Effects of Pim1 inhibition with TP-3654 on hematopoietic progenitors of Jak2V617F mice

Myelofibrosis (MF) is the deadliest form of myeloproliferative neoplasm (MPN). Pim1 expression is significantly elevated in MPN/MF hematopoietic progenitors. So, we investigated the role of Pim1 in myelofibrosis.
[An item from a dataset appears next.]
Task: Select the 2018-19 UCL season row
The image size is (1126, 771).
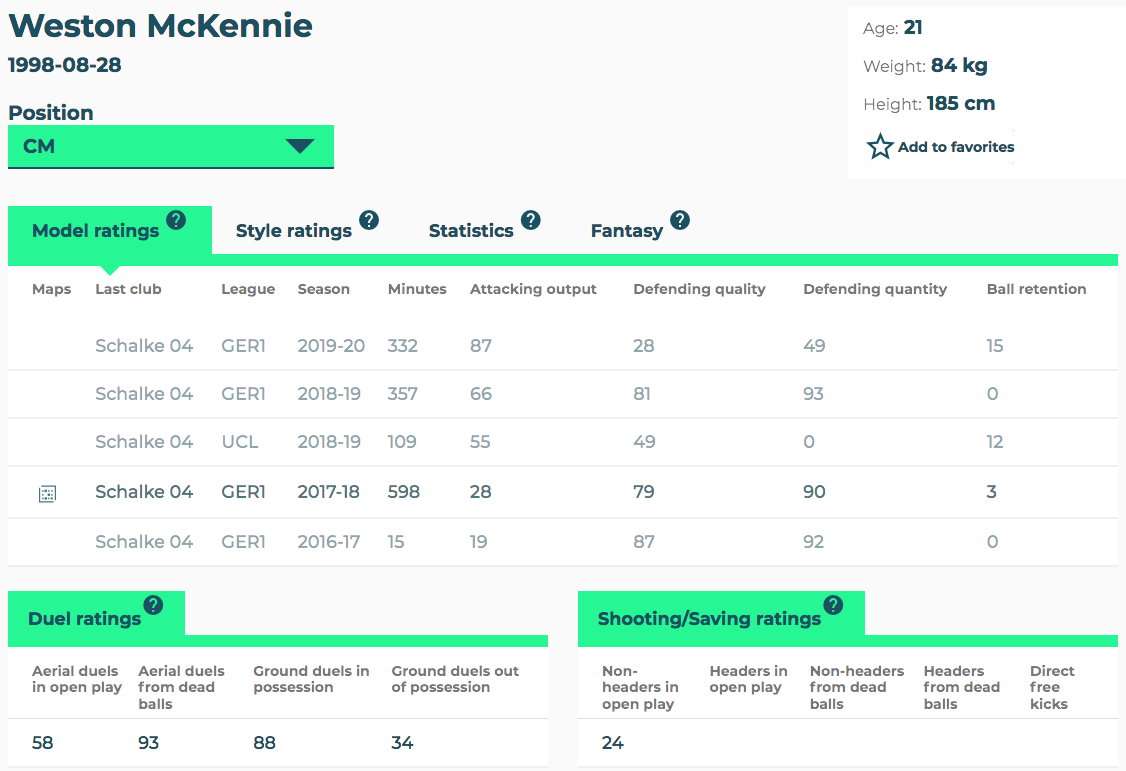Action: (x=330, y=442)
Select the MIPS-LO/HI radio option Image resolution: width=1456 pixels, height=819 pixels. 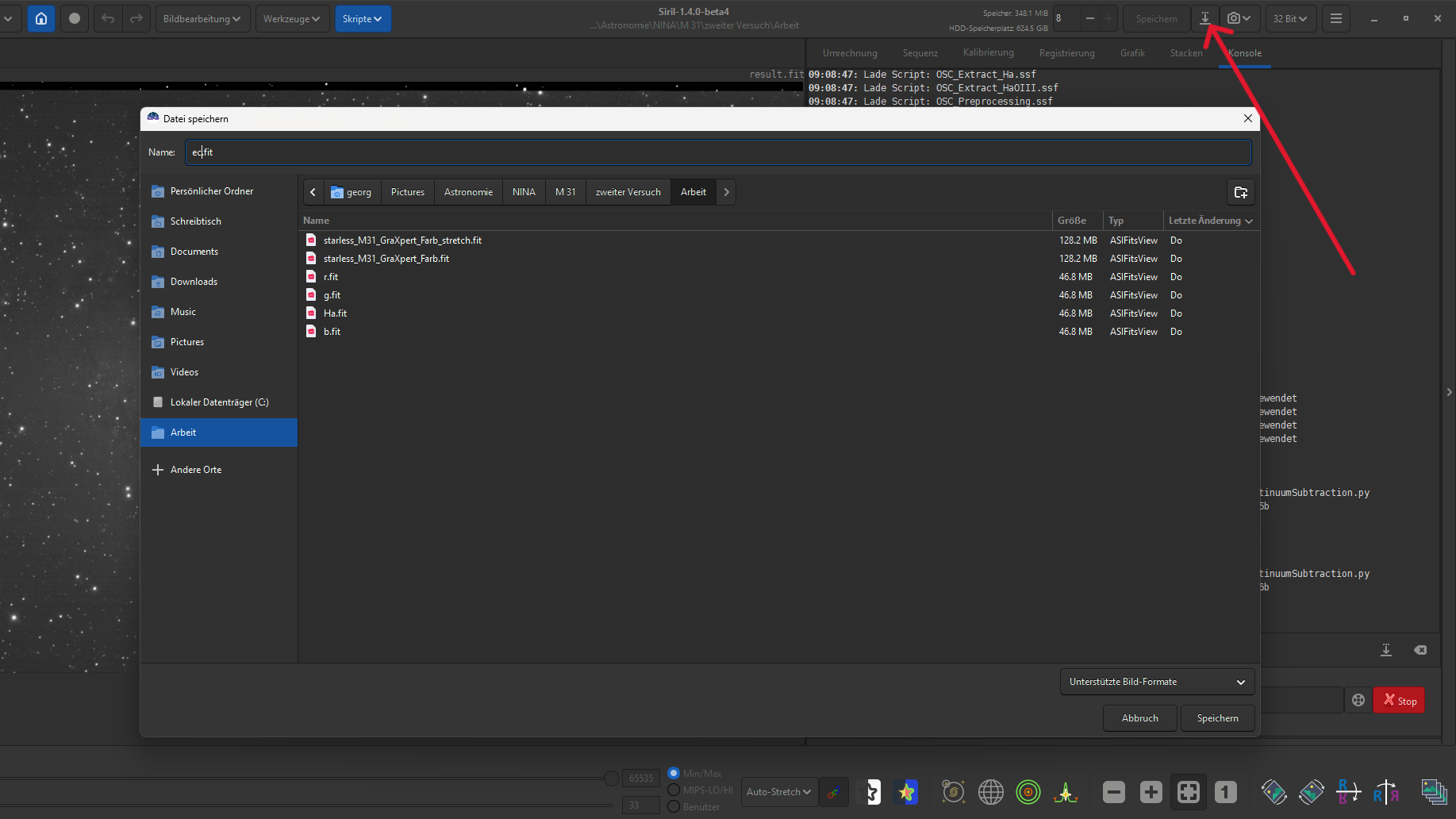point(674,790)
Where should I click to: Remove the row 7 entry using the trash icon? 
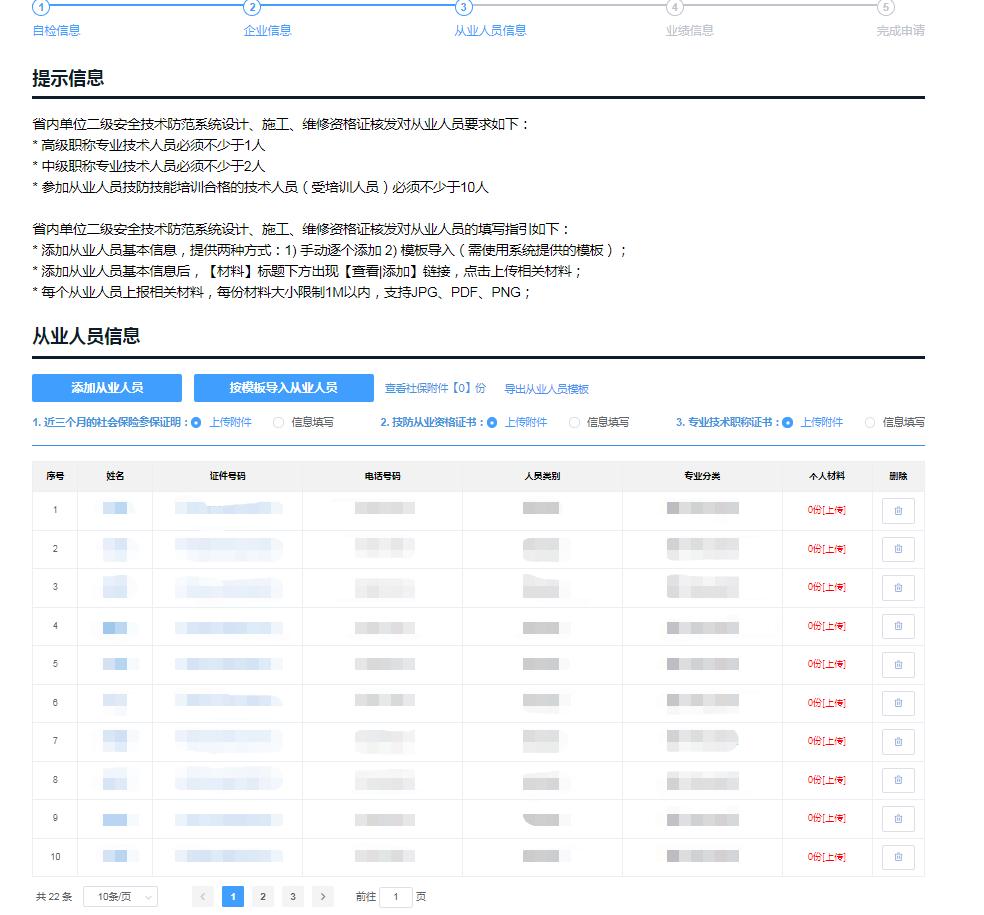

We show that genetic ablation of Pim1 blocked the development of myelofibrosis induced by Jak2V617F and MPLW515L. Pharmacologic inhibition of Pim1 with a second-generation Pim kinase inhibitor TP-3654 significantly reduced leukocytosis, splenomegaly and attenuated bone marrow fibrosis in Jak2V617F and MPLW515L mouse models of MF. Combined treatment of TP-3654 and Ruxolitinib resulted in greater reduction of spleen size, normalization of blood leukocyte counts and abrogation of bone marrow fibrosis in murine models of MF. TP-3654 treatment also preferentially inhibited Jak2V617F mutant hematopoietic progenitors in mice. Our results suggest that Pim1 plays an important role in the pathogenesis of MF, and inhibition of Pim1 with TP-3654 might be useful for treatment of MF. RNA sequencing analysis was performed on sorted LSK cells from Mx1Cre; Jak2VF/VF mice treated with vehicle or TP-3654 (150 mg/kg/day) for 6 weeks. There are three biological replicates for each treatment group and six samples in total.